When George Jr. was a teenager, the upwardly mobile Lucas family moved to a walnut ranch on the edge of town. Until he got his car, he was a quiet loner who kept to his bedroom outside of meal times and TV time, ate Hershey bars, drank Cokes, read comics, played rock and roll and jazz 45s, and shot the occasional BB pellet out of the window. But cruising culture put him in the swing of Modesto’s social scene. Tenth and Eleventh Streets on Friday nights were a fascinating parade of chrome. There were ritual courtesies: kids left their cars unlocked so friends could sit in them; if you had a favorite parking spot, other kids would hold it for you.
Lucas slid into a phase of minor juvenile delinquency, filling a glove compartment with speeding tickets and appearing in court after he’d racked up too many. He didn’t join the real-life gang depicted in American Graffiti, the Faros, but he did become their enabler. His job, the story goes, was to lure local toughs into fights by sitting his scrawny self next to them in the local burger joint. When the inevitable challenge came, he would run away, leading his quarry to the Faros. It’s a telling image: George Lucas, young, beardless, with a bowl haircut, five foot six inches in flannel shirt and blue jeans blackened by engine grease, waltzing straight into danger, facing it like a Zen master, secure in the knowledge that he had backup. He never had to put up his fists.
2. THE CRASH
The cracks in the facade of young Lucas’s grease-soaked life appeared at school. For years, his grades had hovered around Cs and Ds. He was only saved from Fs by his younger sister Wendy’s homework help. He knew he was going to be a race car driver or a mechanic, so who cared about grades? Answer: George Sr. and Dorothy Lucas, who had been model students—class president and vice president in their day. They tried encouraging his visual sensibilities, buying him a Nikon camera and constructing a darkroom. Lucas took the camera to the race track.
But Lucas’s alleyway friend John Plummer was going to the University of Southern California for business school, and George Jr. wondered whether college was right for him too. Never above nudging his son with elaborate gifts, George Sr. agreed to send the kid on a backpacking trip to Europe with Plummer if Lucas graduated high school.

※

Quote the passage on George Lucas's teenage years from "When George Jr." to "it for you.", inclusive.

Collected data entries:
※

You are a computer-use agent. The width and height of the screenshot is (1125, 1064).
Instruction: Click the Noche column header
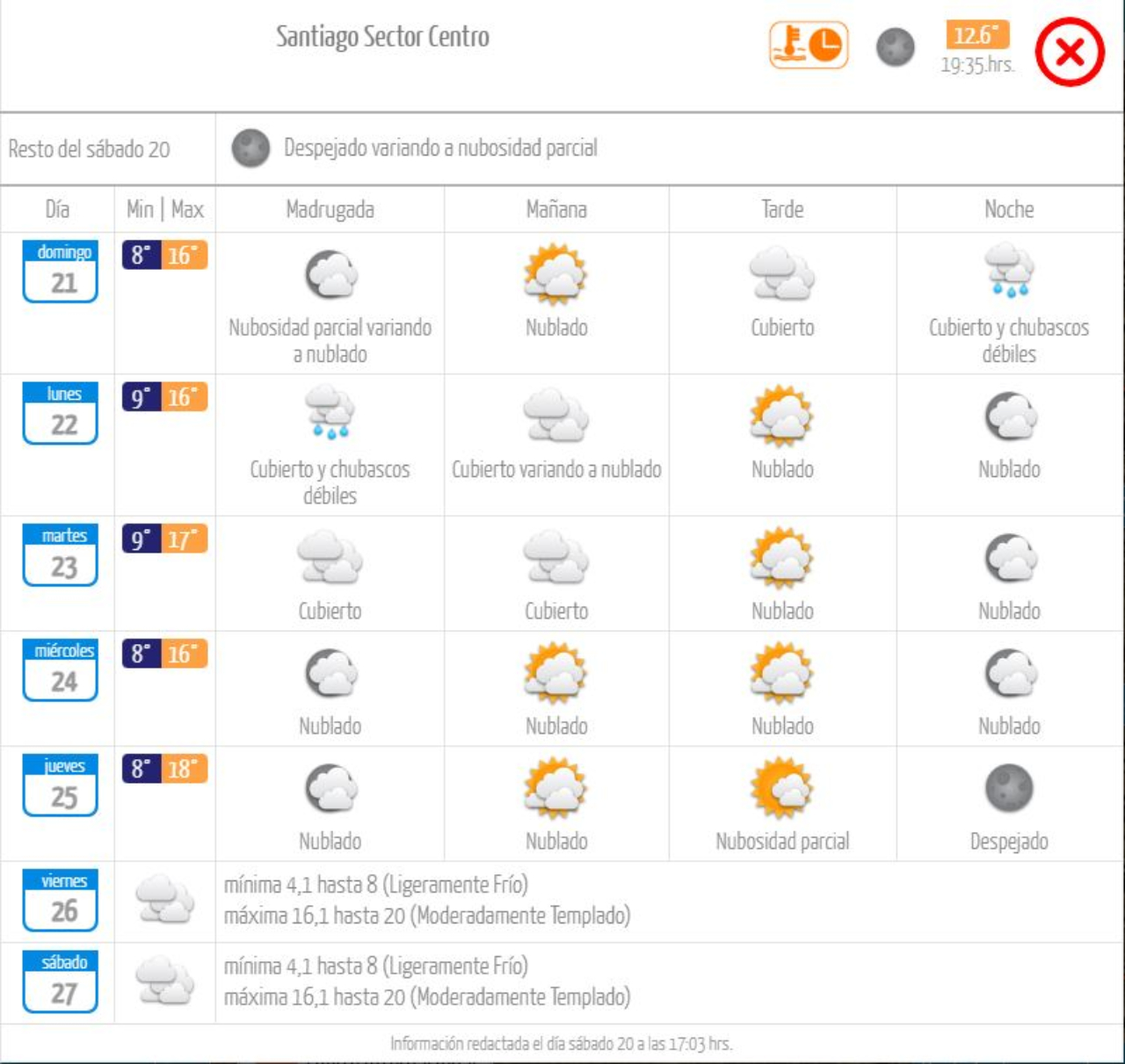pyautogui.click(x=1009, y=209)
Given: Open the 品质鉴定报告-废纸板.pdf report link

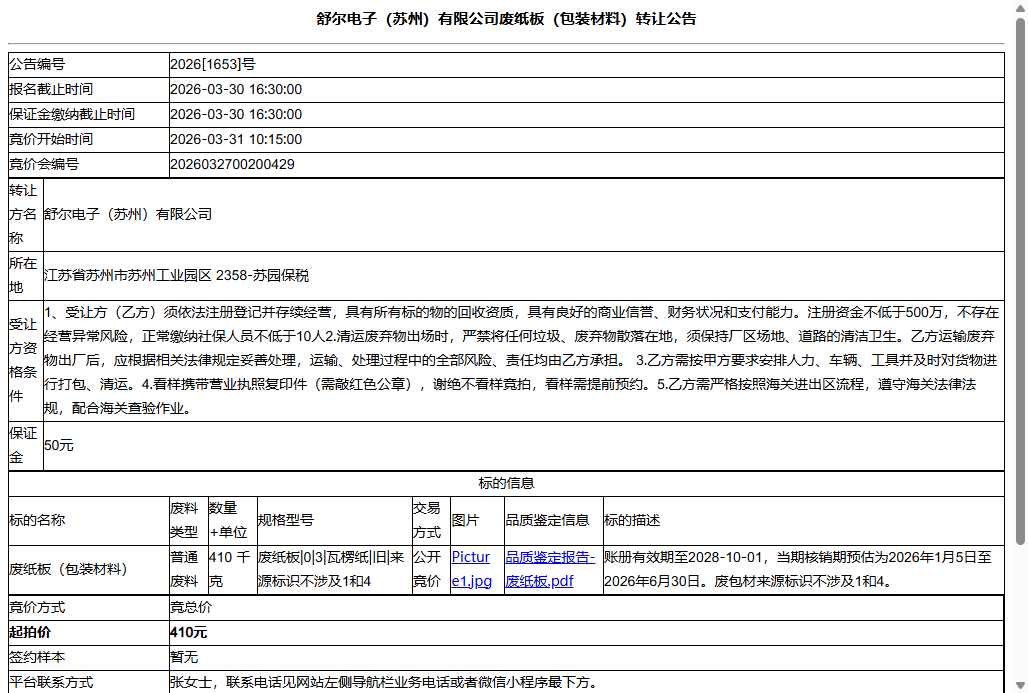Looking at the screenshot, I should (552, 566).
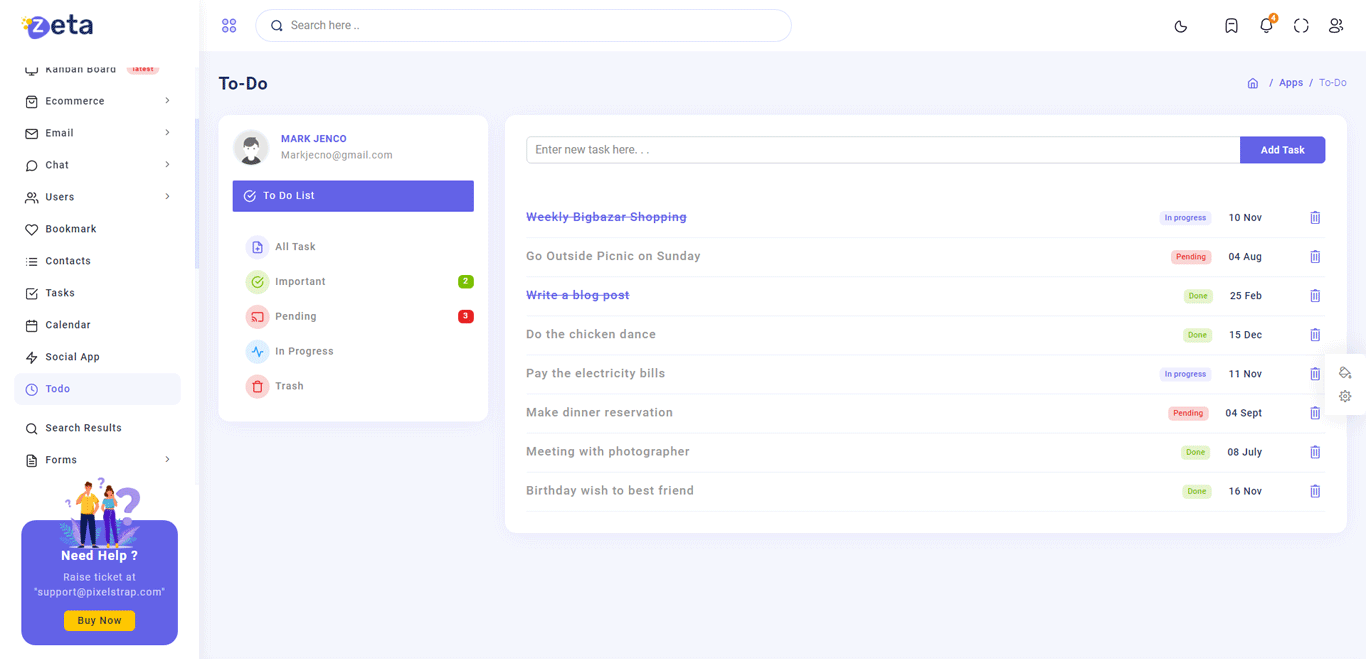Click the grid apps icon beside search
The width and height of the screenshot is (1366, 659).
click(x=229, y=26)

※

Result for this task
When George Jr. was a teenager, the upwardly mobile Lucas family moved to a walnut ranch on the edge of town. Until he got his car, he was a quiet loner who kept to his bedroom outside of meal times and TV time, ate Hershey bars, drank Cokes, read comics, played rock and roll and jazz 45s, and shot the occasional BB pellet out of the window. But cruising culture put him in the swing of Modesto’s social scene. Tenth and Eleventh Streets on Friday nights were a fascinating parade of chrome. There were ritual courtesies: kids left their cars unlocked so friends could sit in them; if you had a favorite parking spot, other kids would hold it for you.